Having been playing around with C# the last few days and trying to take advantage of its "succinct" syntax I have tried to use the following trick.
Int32 _LastIndex = -1;
T[] _Array;
_Array[_LastIndex++] = obj;
Now the problem with this is that it returns the value prior to incrementing the number, so I tried...
_Array[(_LastIndex++)] = obj;
And yet the same behavior is occurring (Which has also got me a bit confused).
Could someone firstly explain why the second example (I understand why the first) doesn't work? And is there some way of accomplishing what I am trying to do?

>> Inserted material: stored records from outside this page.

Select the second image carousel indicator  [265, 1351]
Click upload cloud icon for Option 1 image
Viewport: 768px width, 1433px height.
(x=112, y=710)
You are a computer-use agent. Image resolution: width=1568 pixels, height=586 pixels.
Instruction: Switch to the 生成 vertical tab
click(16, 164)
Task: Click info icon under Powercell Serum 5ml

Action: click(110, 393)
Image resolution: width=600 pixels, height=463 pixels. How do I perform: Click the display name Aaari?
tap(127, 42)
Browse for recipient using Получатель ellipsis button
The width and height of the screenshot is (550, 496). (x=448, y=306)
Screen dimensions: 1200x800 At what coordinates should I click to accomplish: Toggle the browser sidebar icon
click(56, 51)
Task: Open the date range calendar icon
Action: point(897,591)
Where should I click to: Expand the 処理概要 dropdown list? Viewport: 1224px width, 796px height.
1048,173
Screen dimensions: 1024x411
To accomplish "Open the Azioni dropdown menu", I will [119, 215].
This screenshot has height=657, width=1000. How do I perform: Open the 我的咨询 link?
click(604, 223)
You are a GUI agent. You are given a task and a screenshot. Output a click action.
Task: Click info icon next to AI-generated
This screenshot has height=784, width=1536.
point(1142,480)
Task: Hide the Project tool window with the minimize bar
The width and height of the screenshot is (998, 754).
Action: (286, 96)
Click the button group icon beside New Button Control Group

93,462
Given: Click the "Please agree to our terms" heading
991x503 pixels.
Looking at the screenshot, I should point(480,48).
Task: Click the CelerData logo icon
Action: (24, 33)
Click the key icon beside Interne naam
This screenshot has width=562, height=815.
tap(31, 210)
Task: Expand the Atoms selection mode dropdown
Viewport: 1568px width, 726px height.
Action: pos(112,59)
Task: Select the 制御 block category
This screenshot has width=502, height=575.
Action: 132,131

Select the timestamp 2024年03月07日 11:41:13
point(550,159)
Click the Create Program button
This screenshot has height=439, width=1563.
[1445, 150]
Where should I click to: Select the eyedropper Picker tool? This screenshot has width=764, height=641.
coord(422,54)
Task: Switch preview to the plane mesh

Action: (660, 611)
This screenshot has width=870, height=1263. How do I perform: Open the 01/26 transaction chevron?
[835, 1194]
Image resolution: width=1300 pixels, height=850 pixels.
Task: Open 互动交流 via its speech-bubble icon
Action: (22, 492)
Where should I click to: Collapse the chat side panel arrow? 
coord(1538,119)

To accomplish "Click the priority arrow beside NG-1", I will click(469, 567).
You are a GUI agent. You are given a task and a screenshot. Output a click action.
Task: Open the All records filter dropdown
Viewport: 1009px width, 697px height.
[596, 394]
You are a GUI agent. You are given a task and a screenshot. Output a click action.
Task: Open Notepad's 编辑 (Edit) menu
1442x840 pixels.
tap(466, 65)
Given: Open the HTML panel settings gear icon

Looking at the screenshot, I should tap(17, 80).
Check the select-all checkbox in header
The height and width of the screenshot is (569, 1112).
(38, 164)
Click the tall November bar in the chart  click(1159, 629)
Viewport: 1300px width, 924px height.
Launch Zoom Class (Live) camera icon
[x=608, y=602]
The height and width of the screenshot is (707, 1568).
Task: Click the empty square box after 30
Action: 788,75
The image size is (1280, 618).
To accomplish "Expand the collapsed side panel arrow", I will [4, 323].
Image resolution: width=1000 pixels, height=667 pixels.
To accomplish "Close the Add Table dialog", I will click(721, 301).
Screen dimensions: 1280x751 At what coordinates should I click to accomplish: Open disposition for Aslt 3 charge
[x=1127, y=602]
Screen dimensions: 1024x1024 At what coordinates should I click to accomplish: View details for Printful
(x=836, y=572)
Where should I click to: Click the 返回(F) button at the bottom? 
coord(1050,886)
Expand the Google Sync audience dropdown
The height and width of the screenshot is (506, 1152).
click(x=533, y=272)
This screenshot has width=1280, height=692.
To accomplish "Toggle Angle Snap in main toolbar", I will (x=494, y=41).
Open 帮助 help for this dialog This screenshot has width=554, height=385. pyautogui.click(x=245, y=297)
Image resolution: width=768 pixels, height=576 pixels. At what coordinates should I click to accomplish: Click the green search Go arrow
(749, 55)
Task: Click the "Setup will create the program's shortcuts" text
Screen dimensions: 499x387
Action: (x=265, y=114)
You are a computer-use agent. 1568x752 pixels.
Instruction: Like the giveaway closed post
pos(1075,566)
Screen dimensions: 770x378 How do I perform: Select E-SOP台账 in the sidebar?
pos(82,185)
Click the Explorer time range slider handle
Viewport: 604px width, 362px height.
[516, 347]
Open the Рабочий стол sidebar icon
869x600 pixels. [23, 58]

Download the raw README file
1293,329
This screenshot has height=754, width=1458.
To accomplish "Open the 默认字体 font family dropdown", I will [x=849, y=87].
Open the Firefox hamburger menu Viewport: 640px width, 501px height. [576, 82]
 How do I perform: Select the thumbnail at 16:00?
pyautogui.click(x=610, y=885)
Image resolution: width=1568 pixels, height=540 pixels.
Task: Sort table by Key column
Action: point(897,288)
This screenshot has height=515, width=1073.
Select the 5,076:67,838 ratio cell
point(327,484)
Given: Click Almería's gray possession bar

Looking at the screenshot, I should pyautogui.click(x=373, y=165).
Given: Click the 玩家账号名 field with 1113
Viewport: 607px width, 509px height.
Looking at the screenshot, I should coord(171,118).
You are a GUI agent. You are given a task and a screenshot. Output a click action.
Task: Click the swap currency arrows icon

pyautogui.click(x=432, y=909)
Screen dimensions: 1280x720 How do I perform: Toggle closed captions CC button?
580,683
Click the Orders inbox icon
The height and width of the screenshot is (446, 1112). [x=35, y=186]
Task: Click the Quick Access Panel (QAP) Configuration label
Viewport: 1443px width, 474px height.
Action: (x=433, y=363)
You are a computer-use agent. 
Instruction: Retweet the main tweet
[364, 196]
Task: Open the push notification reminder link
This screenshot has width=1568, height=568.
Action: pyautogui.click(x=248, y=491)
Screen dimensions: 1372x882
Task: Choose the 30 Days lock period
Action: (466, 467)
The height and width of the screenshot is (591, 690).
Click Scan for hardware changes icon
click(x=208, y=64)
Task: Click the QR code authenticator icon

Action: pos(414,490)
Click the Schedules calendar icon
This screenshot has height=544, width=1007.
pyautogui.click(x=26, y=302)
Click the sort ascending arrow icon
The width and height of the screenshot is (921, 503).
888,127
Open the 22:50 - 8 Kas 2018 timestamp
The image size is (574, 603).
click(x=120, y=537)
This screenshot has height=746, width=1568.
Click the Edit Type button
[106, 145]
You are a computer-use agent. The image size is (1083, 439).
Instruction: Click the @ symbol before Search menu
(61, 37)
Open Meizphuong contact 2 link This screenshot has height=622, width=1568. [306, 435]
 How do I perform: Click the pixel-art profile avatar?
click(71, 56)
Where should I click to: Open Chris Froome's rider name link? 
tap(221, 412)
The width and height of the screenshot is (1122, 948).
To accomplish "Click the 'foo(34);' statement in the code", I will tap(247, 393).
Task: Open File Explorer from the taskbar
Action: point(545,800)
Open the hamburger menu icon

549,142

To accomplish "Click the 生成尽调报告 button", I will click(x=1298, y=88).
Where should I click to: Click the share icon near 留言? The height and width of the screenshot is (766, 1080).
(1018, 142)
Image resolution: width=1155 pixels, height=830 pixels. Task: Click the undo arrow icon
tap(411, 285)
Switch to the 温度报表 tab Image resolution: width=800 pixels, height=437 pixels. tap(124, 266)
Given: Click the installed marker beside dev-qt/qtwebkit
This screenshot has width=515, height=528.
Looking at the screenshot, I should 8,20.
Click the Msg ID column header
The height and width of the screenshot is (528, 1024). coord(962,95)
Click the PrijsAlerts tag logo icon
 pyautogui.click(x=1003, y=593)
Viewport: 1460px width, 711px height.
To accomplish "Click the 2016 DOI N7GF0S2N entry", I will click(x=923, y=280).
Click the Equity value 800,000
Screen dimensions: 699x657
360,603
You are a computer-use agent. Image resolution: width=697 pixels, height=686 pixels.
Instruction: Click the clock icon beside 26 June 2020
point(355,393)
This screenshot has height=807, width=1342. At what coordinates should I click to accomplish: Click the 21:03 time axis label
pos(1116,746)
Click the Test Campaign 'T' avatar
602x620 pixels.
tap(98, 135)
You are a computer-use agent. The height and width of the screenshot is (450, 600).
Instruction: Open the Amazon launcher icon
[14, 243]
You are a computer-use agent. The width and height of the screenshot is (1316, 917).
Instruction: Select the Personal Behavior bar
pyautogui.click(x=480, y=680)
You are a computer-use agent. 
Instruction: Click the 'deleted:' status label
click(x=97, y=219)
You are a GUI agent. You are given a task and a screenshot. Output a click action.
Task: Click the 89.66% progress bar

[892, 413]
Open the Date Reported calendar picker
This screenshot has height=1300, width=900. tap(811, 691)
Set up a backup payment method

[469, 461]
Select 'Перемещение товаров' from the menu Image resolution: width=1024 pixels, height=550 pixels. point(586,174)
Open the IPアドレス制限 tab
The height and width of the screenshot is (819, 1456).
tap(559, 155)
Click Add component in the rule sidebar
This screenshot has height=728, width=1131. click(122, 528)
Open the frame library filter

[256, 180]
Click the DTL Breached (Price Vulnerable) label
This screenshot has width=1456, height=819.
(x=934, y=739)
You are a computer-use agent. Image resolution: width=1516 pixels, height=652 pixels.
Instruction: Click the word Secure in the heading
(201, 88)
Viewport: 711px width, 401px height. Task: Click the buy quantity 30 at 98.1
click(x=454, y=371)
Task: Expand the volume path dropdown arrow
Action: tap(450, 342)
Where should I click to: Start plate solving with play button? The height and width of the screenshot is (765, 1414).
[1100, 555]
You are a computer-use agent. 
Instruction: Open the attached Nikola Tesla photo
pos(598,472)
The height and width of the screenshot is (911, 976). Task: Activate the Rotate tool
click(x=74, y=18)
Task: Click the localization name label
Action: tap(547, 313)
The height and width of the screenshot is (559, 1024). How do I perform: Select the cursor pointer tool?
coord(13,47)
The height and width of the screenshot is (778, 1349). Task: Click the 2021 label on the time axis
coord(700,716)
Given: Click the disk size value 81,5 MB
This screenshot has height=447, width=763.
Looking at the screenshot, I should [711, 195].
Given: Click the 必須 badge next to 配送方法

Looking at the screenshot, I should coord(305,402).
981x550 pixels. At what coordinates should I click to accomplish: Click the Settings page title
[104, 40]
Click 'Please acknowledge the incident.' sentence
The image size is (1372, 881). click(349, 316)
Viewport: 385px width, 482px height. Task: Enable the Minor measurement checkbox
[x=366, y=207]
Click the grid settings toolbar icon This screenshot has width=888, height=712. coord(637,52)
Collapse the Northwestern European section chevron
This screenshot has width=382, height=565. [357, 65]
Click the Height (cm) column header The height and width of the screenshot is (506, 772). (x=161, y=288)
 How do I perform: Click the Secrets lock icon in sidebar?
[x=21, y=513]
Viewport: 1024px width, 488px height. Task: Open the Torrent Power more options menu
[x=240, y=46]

Surrounding the post-increment _LastIndex++
with parentheses doesn't separate it into a distinct operation, it just changes:
_Array[_LastIndex++] = obj; // _Array[_LastIndex] = obj; _LastIndex++;
into:
_Array[(_LastIndex++)] = obj; // _Array[(_LastIndex)] = obj; _LastIndex++;
If you want to increment before use, you need the pre-increment variant, as follows:
_Array[++_LastIndex] = obj; // ++_LastIndex; _Array[_LastIndex] = obj;
Have you tried _Array[++_LastIndex]
.
LastIndex++
increments the value but returns the old value.
++LastIndex
increments and returns the incremented value.